(Dataset excerpt)
────
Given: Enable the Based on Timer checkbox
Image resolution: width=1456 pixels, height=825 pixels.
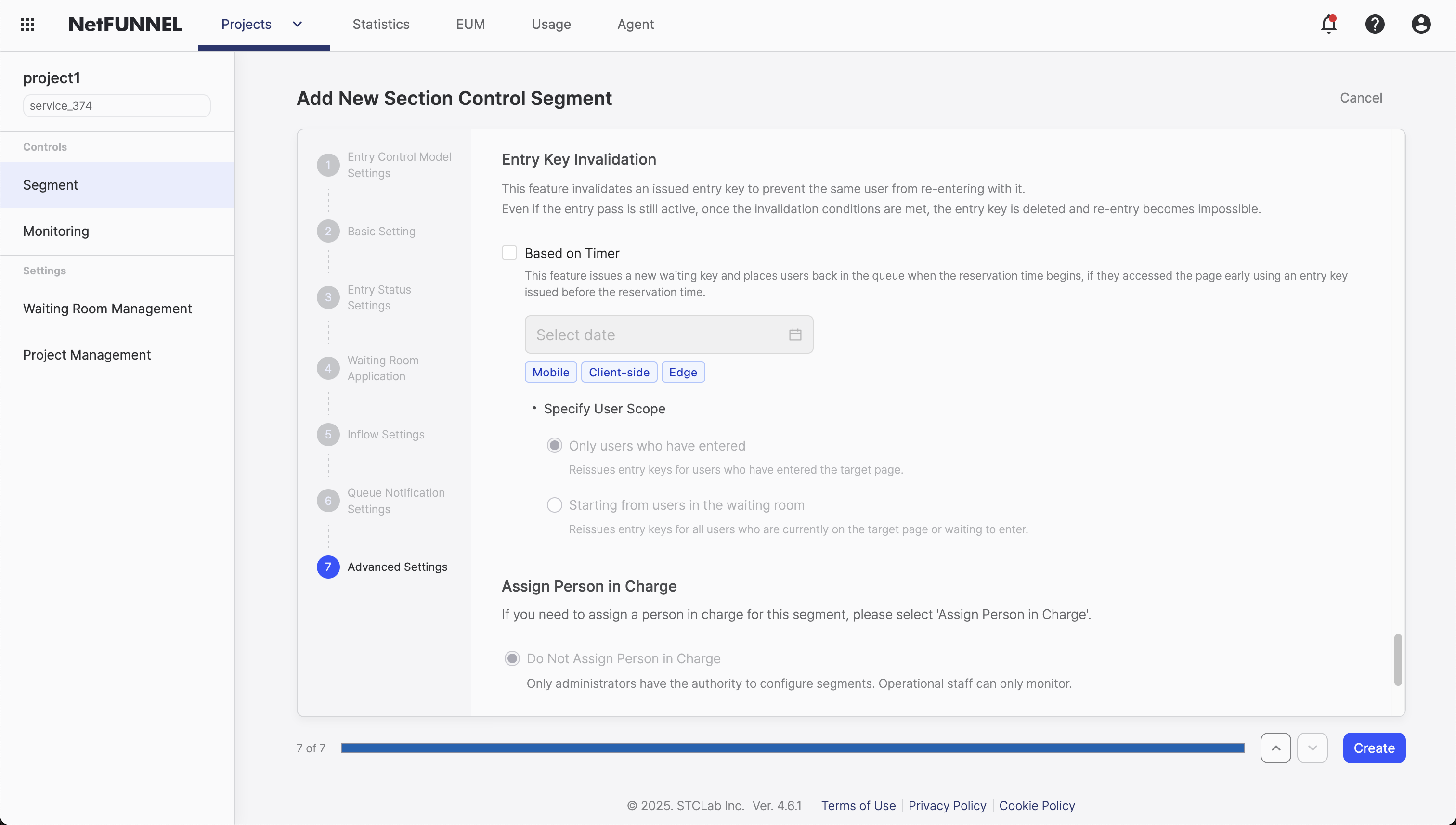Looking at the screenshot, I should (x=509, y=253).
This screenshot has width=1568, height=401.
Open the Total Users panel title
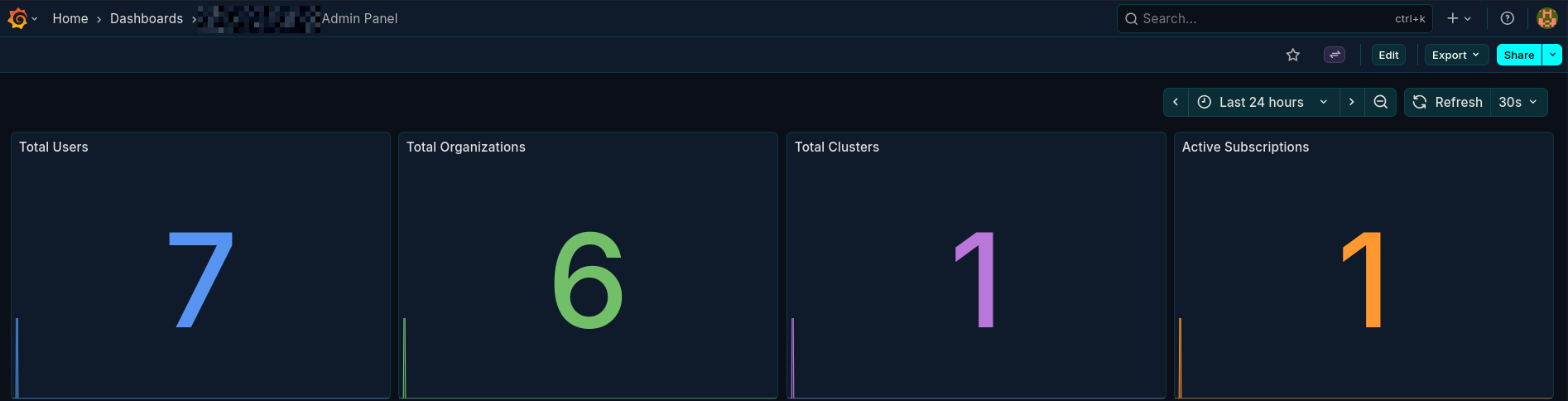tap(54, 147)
────
## TASK TO CARRY OUT
Quote all of the data above word for word, but leave the pictures out.

## FULL ANSWER
Given: Enable the Based on Timer checkbox
Image resolution: width=1456 pixels, height=825 pixels.
Looking at the screenshot, I should (x=509, y=253).
This screenshot has width=1568, height=401.
Open the Total Users panel title
tap(54, 147)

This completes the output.